Extracted records:
····················

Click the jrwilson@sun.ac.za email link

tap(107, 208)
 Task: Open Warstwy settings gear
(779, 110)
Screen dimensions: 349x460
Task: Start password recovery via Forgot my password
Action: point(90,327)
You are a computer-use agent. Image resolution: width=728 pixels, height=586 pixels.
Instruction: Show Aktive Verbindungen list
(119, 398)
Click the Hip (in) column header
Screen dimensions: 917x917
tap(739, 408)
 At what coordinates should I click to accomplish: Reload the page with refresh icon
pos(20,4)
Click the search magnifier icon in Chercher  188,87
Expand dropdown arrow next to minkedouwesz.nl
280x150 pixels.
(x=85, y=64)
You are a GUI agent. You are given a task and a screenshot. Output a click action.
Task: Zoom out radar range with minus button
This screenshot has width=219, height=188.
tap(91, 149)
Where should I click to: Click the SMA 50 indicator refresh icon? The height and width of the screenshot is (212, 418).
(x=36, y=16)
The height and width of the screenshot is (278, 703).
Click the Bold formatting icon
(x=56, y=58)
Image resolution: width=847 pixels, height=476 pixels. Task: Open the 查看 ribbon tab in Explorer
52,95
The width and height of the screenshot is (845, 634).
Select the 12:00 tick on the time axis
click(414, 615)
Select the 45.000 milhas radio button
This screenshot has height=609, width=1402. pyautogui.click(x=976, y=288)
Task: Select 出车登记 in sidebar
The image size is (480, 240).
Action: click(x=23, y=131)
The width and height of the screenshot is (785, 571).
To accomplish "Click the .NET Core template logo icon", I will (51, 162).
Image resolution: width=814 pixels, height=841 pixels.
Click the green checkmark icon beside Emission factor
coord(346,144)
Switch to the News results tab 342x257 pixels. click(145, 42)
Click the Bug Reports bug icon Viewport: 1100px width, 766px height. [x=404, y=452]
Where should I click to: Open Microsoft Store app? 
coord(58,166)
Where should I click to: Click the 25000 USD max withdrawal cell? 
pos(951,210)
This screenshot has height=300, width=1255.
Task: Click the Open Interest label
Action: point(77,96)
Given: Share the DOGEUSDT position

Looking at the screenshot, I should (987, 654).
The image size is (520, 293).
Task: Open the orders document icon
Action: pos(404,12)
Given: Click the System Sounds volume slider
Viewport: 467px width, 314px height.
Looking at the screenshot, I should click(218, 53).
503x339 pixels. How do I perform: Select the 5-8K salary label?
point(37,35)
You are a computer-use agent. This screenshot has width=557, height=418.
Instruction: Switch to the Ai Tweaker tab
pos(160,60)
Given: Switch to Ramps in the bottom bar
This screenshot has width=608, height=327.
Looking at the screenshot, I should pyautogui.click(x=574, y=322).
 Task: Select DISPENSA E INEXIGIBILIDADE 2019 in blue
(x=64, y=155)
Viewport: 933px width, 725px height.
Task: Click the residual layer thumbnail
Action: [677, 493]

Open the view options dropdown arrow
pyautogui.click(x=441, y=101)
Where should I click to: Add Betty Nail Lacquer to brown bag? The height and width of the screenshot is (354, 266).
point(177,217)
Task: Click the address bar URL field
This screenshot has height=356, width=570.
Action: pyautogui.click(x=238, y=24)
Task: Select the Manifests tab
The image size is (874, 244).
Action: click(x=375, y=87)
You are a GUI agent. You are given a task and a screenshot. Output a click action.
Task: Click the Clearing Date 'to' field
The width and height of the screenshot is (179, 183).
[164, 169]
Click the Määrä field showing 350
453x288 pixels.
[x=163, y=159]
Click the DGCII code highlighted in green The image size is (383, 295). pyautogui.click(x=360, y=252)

····················

§ **Task details**
Your response must consist of the entries, reproduced exactly.

§ **Solution to this task**
Click the jrwilson@sun.ac.za email link

tap(107, 208)
 Task: Open Warstwy settings gear
(779, 110)
Screen dimensions: 349x460
Task: Start password recovery via Forgot my password
Action: point(90,327)
You are a computer-use agent. Image resolution: width=728 pixels, height=586 pixels.
Instruction: Show Aktive Verbindungen list
(119, 398)
Click the Hip (in) column header
Screen dimensions: 917x917
tap(739, 408)
 At what coordinates should I click to accomplish: Reload the page with refresh icon
pos(20,4)
Click the search magnifier icon in Chercher  188,87
Expand dropdown arrow next to minkedouwesz.nl
280x150 pixels.
(x=85, y=64)
You are a GUI agent. You are given a task and a screenshot. Output a click action.
Task: Zoom out radar range with minus button
This screenshot has width=219, height=188.
tap(91, 149)
Where should I click to: Click the SMA 50 indicator refresh icon? The height and width of the screenshot is (212, 418).
(x=36, y=16)
The height and width of the screenshot is (278, 703).
Click the Bold formatting icon
(x=56, y=58)
Image resolution: width=847 pixels, height=476 pixels. Task: Open the 查看 ribbon tab in Explorer
52,95
The width and height of the screenshot is (845, 634).
Select the 12:00 tick on the time axis
click(414, 615)
Select the 45.000 milhas radio button
This screenshot has height=609, width=1402. pyautogui.click(x=976, y=288)
Task: Select 出车登记 in sidebar
The image size is (480, 240).
Action: click(x=23, y=131)
The width and height of the screenshot is (785, 571).
To accomplish "Click the .NET Core template logo icon", I will (51, 162).
Image resolution: width=814 pixels, height=841 pixels.
Click the green checkmark icon beside Emission factor
coord(346,144)
Switch to the News results tab 342x257 pixels. click(145, 42)
Click the Bug Reports bug icon Viewport: 1100px width, 766px height. [x=404, y=452]
Where should I click to: Open Microsoft Store app? 
coord(58,166)
Where should I click to: Click the 25000 USD max withdrawal cell? 
pos(951,210)
This screenshot has height=300, width=1255.
Task: Click the Open Interest label
Action: point(77,96)
Given: Share the DOGEUSDT position

Looking at the screenshot, I should (987, 654).
The image size is (520, 293).
Task: Open the orders document icon
Action: pos(404,12)
Given: Click the System Sounds volume slider
Viewport: 467px width, 314px height.
Looking at the screenshot, I should click(218, 53).
503x339 pixels. How do I perform: Select the 5-8K salary label?
point(37,35)
You are a computer-use agent. This screenshot has width=557, height=418.
Instruction: Switch to the Ai Tweaker tab
pos(160,60)
Given: Switch to Ramps in the bottom bar
This screenshot has width=608, height=327.
Looking at the screenshot, I should pyautogui.click(x=574, y=322).
 Task: Select DISPENSA E INEXIGIBILIDADE 2019 in blue
(x=64, y=155)
Viewport: 933px width, 725px height.
Task: Click the residual layer thumbnail
Action: [677, 493]

Open the view options dropdown arrow
pyautogui.click(x=441, y=101)
Where should I click to: Add Betty Nail Lacquer to brown bag? The height and width of the screenshot is (354, 266).
point(177,217)
Task: Click the address bar URL field
This screenshot has height=356, width=570.
Action: pyautogui.click(x=238, y=24)
Task: Select the Manifests tab
The image size is (874, 244).
Action: click(x=375, y=87)
You are a GUI agent. You are given a task and a screenshot. Output a click action.
Task: Click the Clearing Date 'to' field
The width and height of the screenshot is (179, 183).
[164, 169]
Click the Määrä field showing 350
453x288 pixels.
[x=163, y=159]
Click the DGCII code highlighted in green The image size is (383, 295). pyautogui.click(x=360, y=252)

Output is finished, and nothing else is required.